Wherein, the model edge point refers to a point on an edge line in the water flow region model; specifically, after the water flow area model is obtained, the shared edge in the water flow area model is deleted to obtain the edge line of the water flow area model, meanwhile, the bounding box of the parcel model is obtained, the border line on the water flow area model is obtained based on the bounding box, and then the edge line and the point on the border line are determined as the model edge point. After the model edge points of the water flow area model are obtained, the server can take the model edge points as edge points of the water surface grid to reconstruct the target water surface grid. As shown in fig. 4A and 4B, fig. 4A is a schematic diagram of model edge points in the embodiment of the present application (height information of each edge point is not represented in the model edge points shown in fig. 4A), and fig. 4B is a schematic diagram of a water surface mesh reconstructed based on the model edge points shown in fig. 4A.

In an embodiment, generating a water surface mesh corresponding to the parcel model according to the model edge points of the water flow region model may specifically include: smoothing the height information of the model edge points of the water flow region model to obtain target edge points; and constructing a water surface mesh corresponding to the land parcel model based on the target edge points.

The smoothing processing is carried out on the height information of the model edge points to adjust the height difference of the model edge points, so that the model edge points become smooth in height, a water surface grid generated based on the model edge points is smooth in whole, the effect of the water surface is closer to the effect of the water surface, and the reality of the animation effect of the water surface is improved.
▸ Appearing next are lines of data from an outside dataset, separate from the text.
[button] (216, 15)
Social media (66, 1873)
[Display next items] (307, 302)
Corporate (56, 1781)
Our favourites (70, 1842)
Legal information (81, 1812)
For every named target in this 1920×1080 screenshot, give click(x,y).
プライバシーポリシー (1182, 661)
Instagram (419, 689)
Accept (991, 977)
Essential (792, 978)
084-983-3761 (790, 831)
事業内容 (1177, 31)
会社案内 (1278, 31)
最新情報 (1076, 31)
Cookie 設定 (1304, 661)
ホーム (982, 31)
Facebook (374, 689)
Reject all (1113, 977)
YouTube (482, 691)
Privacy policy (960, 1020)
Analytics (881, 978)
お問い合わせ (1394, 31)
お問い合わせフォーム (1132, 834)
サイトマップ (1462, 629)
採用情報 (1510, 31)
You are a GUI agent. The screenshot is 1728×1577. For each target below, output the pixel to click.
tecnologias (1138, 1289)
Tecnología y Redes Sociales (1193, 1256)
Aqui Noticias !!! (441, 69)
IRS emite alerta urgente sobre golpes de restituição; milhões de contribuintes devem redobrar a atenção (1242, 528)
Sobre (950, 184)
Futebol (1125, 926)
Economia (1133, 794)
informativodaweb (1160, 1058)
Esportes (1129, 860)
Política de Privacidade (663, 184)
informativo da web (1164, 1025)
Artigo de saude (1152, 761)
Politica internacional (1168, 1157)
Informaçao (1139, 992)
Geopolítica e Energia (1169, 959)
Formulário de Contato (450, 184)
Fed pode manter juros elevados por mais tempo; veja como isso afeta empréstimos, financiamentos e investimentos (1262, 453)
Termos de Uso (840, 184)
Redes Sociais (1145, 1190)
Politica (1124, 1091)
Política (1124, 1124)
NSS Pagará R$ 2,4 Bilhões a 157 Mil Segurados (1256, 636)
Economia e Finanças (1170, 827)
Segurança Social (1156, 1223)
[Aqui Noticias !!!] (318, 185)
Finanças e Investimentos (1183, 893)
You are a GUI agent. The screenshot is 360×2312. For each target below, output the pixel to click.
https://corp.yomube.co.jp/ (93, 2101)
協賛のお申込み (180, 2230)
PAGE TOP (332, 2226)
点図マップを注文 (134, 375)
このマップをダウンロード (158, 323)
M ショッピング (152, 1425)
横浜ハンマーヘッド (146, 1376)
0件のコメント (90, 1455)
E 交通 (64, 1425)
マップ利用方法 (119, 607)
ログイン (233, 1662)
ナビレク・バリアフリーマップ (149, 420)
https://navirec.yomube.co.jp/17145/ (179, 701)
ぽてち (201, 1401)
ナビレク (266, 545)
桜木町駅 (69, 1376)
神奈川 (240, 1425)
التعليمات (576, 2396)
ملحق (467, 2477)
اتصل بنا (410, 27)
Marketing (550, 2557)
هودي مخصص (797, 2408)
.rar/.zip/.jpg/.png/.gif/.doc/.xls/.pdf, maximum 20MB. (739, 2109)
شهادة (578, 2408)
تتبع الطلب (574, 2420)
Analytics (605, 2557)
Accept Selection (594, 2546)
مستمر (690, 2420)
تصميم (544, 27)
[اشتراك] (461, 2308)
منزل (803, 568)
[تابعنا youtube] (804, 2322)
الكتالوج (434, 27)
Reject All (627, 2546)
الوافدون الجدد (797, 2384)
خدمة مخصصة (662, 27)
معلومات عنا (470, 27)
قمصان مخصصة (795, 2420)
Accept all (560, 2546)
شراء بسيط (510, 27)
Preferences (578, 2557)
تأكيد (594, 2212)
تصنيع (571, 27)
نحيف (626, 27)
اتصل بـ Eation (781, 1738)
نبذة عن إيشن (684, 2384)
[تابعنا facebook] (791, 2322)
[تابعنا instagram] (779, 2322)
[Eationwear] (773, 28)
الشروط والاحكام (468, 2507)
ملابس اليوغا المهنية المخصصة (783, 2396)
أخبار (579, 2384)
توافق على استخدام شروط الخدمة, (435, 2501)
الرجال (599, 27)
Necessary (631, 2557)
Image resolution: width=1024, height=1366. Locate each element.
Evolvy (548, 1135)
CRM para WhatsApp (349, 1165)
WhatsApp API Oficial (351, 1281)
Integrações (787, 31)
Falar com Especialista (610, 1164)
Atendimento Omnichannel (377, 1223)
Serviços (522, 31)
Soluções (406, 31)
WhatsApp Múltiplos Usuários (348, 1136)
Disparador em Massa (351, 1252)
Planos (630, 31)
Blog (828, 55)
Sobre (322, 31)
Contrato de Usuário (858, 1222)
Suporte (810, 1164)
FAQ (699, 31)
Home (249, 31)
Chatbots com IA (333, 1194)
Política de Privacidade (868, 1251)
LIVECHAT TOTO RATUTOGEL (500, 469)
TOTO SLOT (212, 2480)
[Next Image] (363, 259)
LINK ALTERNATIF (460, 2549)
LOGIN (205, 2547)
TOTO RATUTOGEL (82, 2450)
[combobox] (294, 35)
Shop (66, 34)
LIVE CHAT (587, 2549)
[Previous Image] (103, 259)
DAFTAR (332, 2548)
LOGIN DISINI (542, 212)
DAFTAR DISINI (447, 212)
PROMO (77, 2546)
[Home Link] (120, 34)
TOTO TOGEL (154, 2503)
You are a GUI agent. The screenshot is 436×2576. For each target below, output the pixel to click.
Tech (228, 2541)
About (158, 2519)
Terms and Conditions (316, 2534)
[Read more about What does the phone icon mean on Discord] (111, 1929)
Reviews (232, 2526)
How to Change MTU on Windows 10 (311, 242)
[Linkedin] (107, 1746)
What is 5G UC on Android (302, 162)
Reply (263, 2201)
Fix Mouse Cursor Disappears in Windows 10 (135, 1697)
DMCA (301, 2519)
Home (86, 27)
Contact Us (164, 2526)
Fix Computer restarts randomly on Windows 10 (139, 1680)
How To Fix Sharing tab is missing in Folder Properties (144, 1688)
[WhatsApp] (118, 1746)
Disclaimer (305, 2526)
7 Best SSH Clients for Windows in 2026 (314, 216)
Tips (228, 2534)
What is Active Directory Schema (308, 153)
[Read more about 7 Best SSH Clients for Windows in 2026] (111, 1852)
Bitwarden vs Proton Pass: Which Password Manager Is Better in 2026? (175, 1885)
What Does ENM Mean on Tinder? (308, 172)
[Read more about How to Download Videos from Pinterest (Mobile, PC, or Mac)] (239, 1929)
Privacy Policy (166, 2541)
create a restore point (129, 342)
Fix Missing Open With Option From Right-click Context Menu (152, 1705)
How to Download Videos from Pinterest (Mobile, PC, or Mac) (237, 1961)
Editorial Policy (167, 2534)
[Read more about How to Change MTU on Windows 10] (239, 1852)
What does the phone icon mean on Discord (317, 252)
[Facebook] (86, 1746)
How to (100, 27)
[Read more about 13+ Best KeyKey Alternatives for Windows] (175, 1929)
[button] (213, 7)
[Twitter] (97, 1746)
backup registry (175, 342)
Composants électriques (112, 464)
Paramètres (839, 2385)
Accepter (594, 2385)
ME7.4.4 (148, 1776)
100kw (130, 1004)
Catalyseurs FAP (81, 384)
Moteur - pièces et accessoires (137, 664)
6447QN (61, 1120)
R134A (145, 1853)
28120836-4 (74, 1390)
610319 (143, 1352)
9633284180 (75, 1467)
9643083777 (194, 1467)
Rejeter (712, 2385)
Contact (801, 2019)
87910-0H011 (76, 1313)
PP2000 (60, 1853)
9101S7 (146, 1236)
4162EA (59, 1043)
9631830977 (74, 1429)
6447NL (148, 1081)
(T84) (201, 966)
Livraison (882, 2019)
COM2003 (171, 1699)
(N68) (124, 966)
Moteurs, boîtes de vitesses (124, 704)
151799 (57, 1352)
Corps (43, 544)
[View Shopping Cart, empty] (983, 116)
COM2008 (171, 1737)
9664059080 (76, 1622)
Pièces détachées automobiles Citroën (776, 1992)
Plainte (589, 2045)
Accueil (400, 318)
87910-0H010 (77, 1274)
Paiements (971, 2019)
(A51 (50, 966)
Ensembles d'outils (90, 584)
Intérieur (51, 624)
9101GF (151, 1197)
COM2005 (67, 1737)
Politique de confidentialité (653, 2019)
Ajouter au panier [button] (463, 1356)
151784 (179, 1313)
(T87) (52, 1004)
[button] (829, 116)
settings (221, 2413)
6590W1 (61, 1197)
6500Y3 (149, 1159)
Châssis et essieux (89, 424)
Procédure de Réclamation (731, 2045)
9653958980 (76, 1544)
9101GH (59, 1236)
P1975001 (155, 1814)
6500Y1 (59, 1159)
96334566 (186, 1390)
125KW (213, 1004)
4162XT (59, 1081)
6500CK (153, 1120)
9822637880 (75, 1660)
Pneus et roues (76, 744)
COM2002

The height information of the model edge points of the water flow area model is smoothed, specifically, the projection coordinates of the model edge points on the two-dimensional plane are obtained first, wherein the projection coordinates of the model edge points on the two-dimensional plane can be understood as coordinate information obtained after the height information in the coordinate information of the model edge points is set to zero; as shown in fig. 4C, after the height information in the coordinate information of the model edge point is set to zero, the model edge point having the undulation is converted into a model edge point on one two-dimensional plane. Then, acquiring model edge points on the same straight line of the two-dimensional plane based on the projection coordinates to obtain an edge point group; and for any edge point group, screening the edge points of the target model from the edge point group, and deleting the edge points of the model except the edge points of the target model to obtain the simplified processed edge points of the model. And then, constructing a water surface mesh corresponding to the land parcel model by taking the simplified model edge points as target edge points. As shown in fig. 4D, taking the model edge points in the circle 400 of the ellipse in fig. 4D as an example, the line formed by the model edge points in the ellipse 400 is shown as a curve 401, the model edge points are fluctuated, and the three-dimensional plane formed by the model edge points and other model edge points (such as the model edge points outside the ellipse 400) is also fluctuated in some cases; the height information of the model edge points on the line 401 is deleted, so that the model edge points on the line 401 are projected onto the same two-dimensional plane, and it can be understood that the model edge points of the line 401 are on the same straight line 402 on the two-dimensional plane, so that the model edge points except the target model edge point 403 can be deleted, only the target model edge point 403 is reserved, the target model edge point 403 and other model edge points form the model edge point after the simplified processing, a three-dimensional surface formed based on the model edge point after the simplified processing is smoother, and a water surface mesh generated based on the model edge point afterwards is smoother and closer to the water surface.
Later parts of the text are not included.